Photo by Dennis Wokeck
To mark the 100th anniversary of Girls Scouts of the USA, the South Central Fairfax Association of the Girl Scouts of the Nation’s Capital (GSCNC) hosted a celebration that drew more than 2,000 participants to Springfield Mall on Saturday, Feb. 18.
"The 100th Anniversary Thinking Day Celebration offered something for everyone," said Carol Ann Cunningham, chair of the CSCNC’s Fairfax chapter. "We had 1,100-plus current Girl Scouts in attendance, which made it the largest local gathering of girls for the 100th anniversary celebration to date in the Nation’s Capital Council."
Throughout the four-hour event, 25 local Girl Scout troops performed on stages and displayed information they learned about countries with Girl Scouts and Girl Guides around the world at more than 75 display tables.
There was also a flag ceremony and international parade of flags through the mall, an international fashion show by members from 15 local troops, a presentation by re-enactors portraying the founders of Girl Scouts and Boy Scouts – Juliette Gordon Low and Lord Robert Baden-Powell - and a closing promise circle at 2:15 p.m.
The event also included trading swaps, as well as booths featuring Girl Scout history, local Girl Scout camp opportunities, Girl Scout cookie booth sale locations, and information about joining Girl Scouts as a girl or an adult volunteer.
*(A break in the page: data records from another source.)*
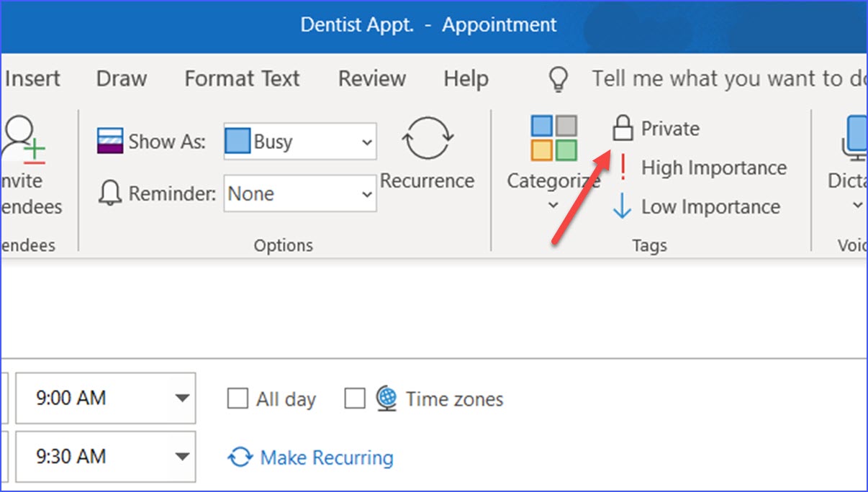Click the Dictate microphone icon
868x492 pixels.
tap(855, 140)
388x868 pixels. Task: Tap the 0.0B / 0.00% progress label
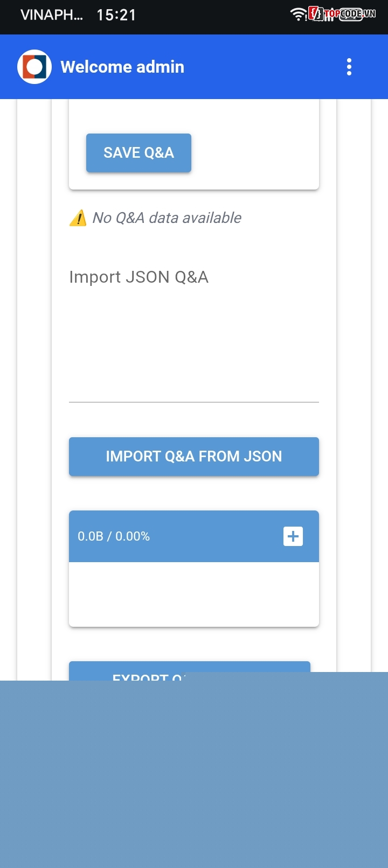tap(114, 536)
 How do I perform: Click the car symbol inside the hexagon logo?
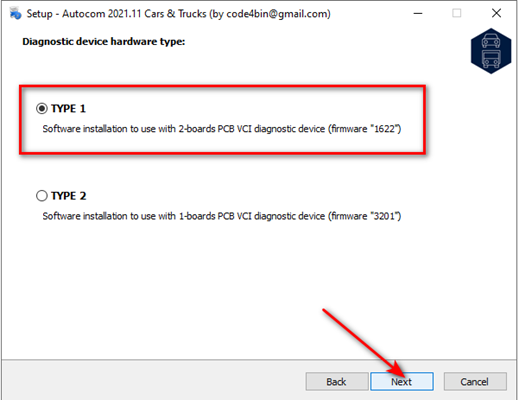tap(491, 40)
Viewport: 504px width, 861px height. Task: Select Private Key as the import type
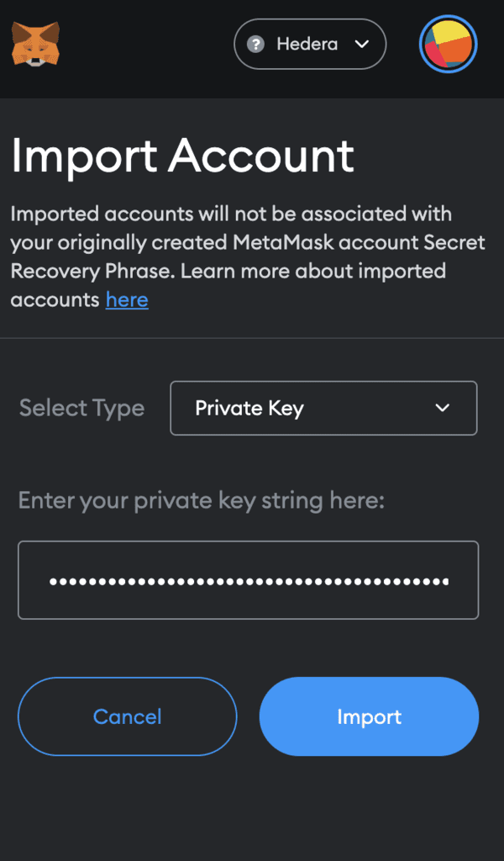(323, 408)
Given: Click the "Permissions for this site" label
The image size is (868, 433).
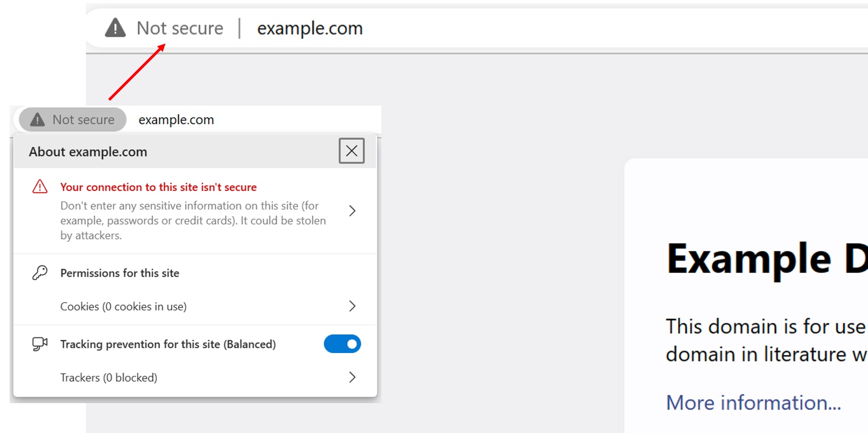Looking at the screenshot, I should click(120, 273).
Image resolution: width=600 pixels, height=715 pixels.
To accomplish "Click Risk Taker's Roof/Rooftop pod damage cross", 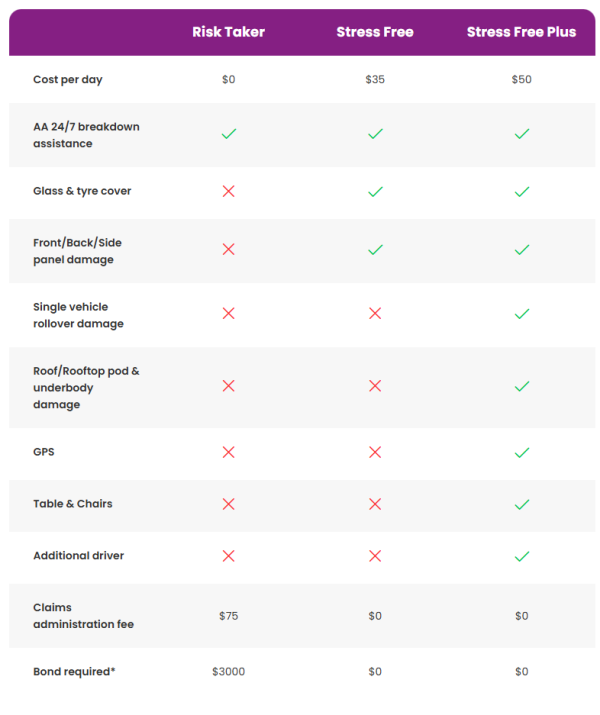I will pos(229,386).
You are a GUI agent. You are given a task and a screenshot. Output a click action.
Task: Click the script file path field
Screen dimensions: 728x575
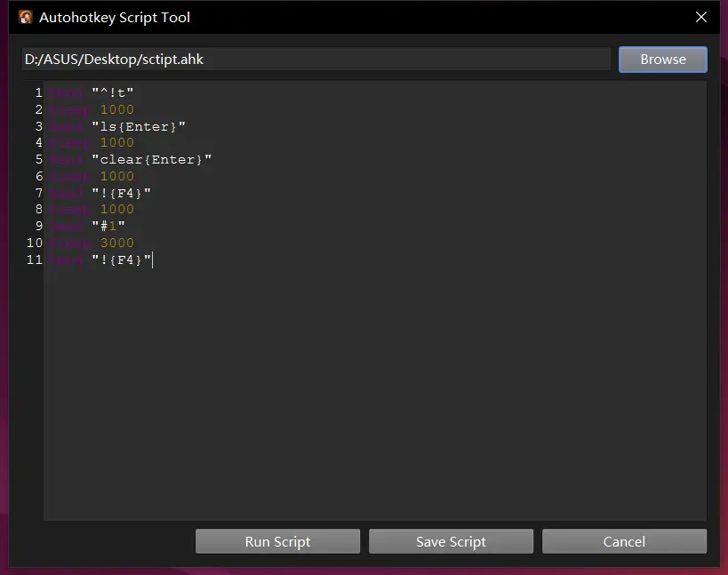(x=316, y=60)
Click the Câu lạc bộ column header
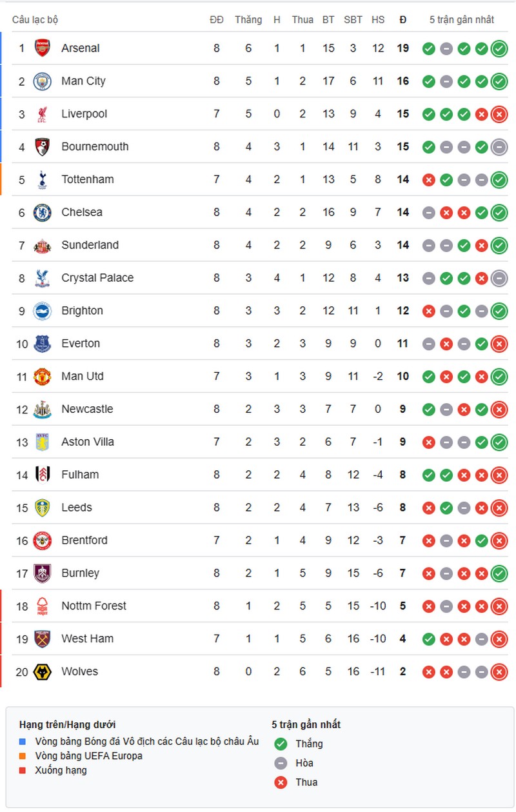This screenshot has width=516, height=812. click(35, 20)
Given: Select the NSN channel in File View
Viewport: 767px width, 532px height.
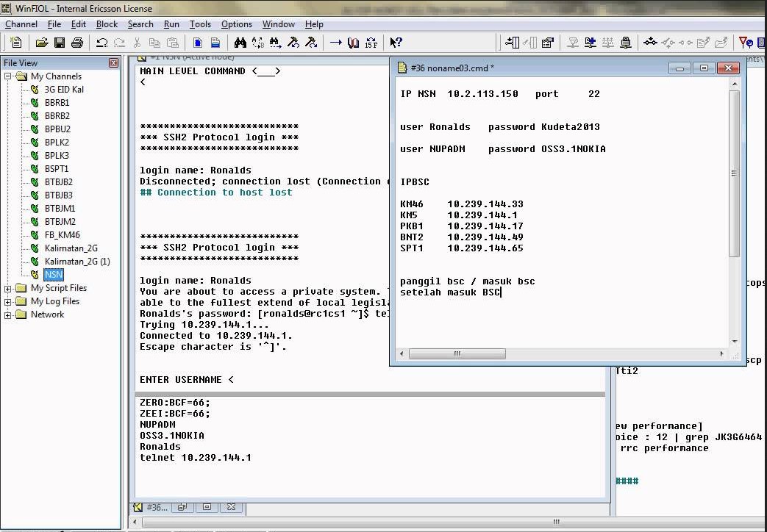Looking at the screenshot, I should [x=53, y=274].
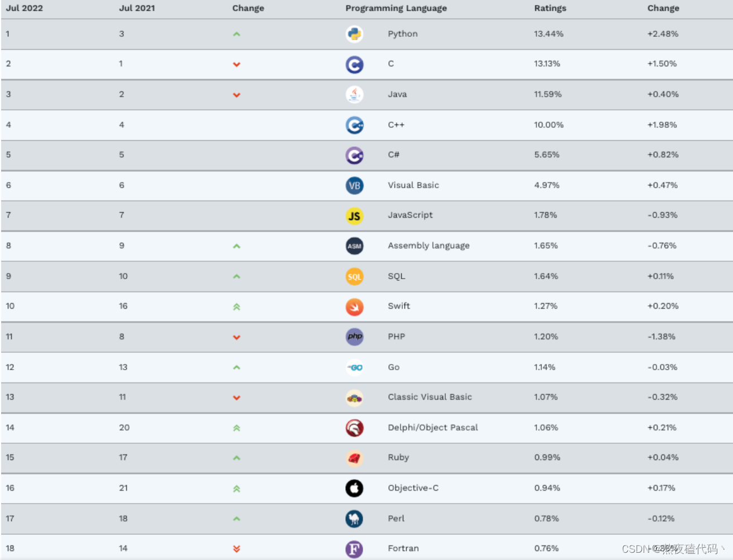
Task: Click the double down arrow in Fortran row
Action: pos(236,549)
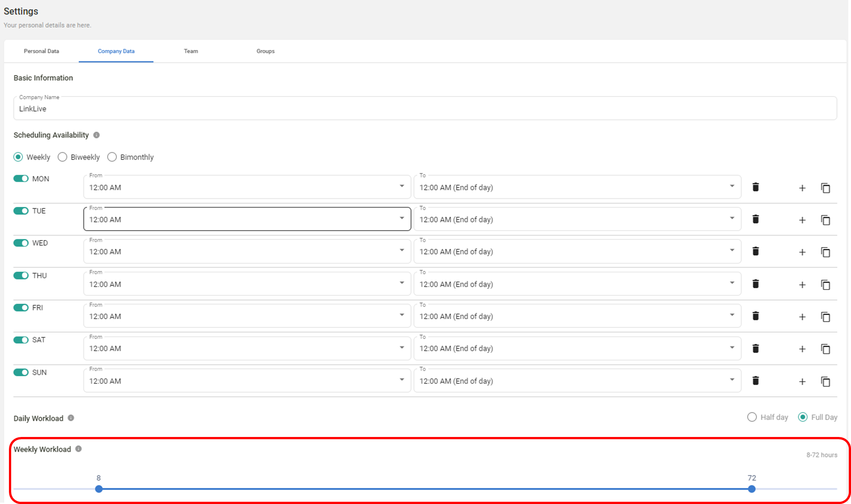Click the Daily Workload info icon

(71, 418)
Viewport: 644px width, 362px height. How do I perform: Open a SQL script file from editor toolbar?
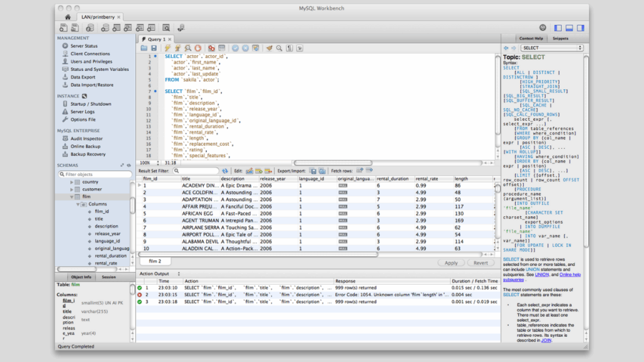(x=144, y=48)
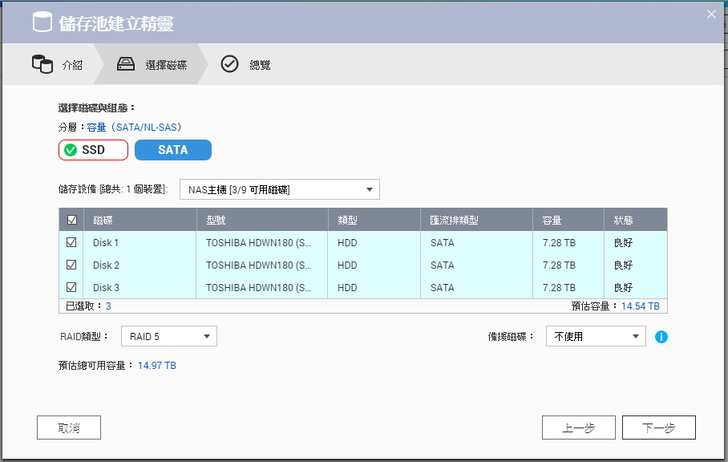The height and width of the screenshot is (462, 728).
Task: Uncheck the Disk 1 checkbox
Action: [x=71, y=242]
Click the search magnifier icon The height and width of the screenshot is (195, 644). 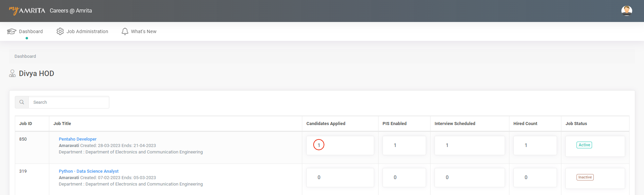click(x=22, y=102)
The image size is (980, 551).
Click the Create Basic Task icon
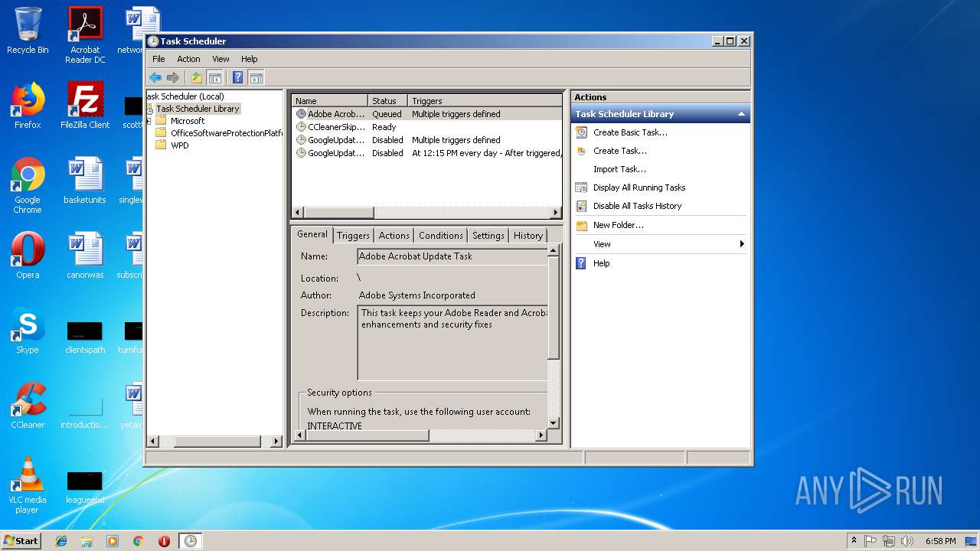point(582,132)
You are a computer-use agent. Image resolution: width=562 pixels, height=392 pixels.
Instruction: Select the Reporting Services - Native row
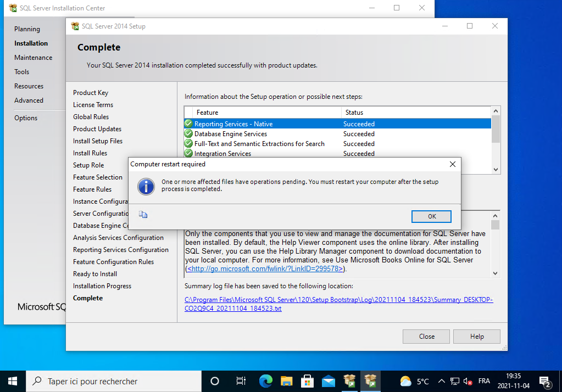(x=233, y=124)
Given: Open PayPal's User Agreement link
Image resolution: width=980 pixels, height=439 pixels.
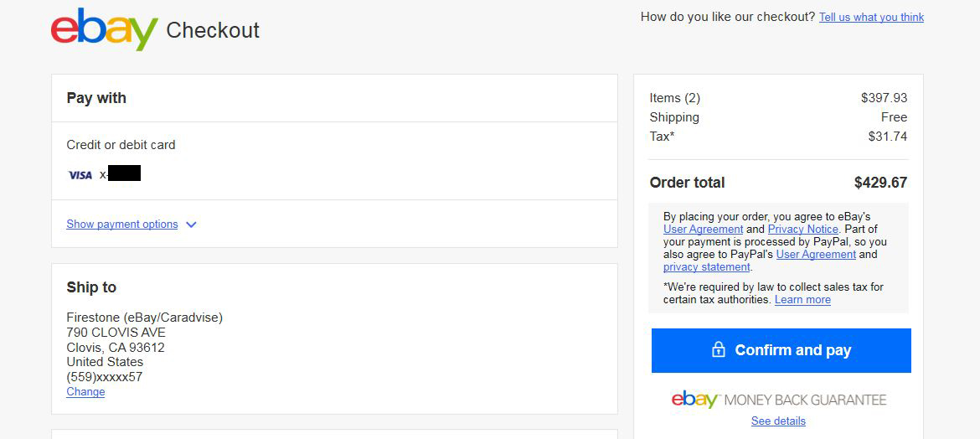Looking at the screenshot, I should 816,254.
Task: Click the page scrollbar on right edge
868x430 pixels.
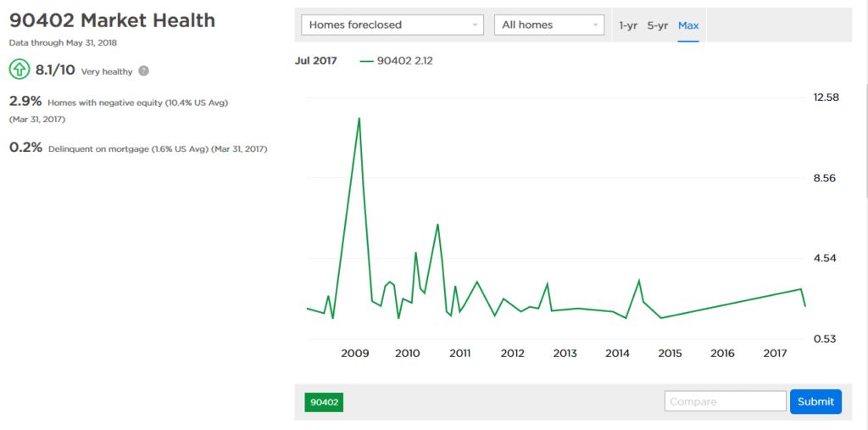Action: coord(865,138)
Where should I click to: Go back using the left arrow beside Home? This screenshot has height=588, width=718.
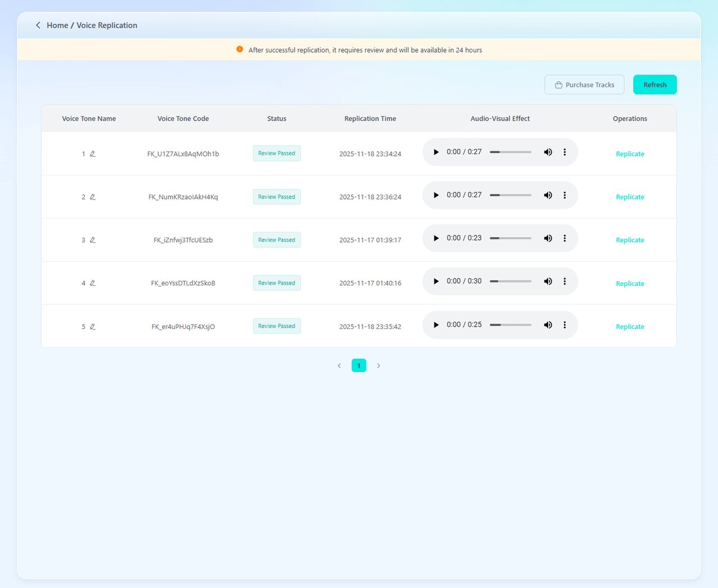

Girl Scouts – whether they were local, national or alumni – were invited to share their favorite memories on videotape at a booth recognizing the contributions of Girl Scouts to leadership and community service through the years.
"It was great to have such a good turnout to watch the troops on stage, because we had Girl Scouts in high school who served as the entertainment coordinators, emcees, stage managers, and fashion show coordinators to make the event a success," Cunningham said.